AIM OF THE EXERCISE. An exact copy of the lines from the one containing "Viewport: 740px width, 423px" through the last line below is required; include both of those lines and no others.

PROVIDED DATA.
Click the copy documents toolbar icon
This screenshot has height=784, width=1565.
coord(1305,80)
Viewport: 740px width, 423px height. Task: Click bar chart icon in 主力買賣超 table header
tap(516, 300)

RESPONSE AREA.
Viewport: 740px width, 423px height. Task: Click bar chart icon in 主力買賣超 table header
tap(516, 300)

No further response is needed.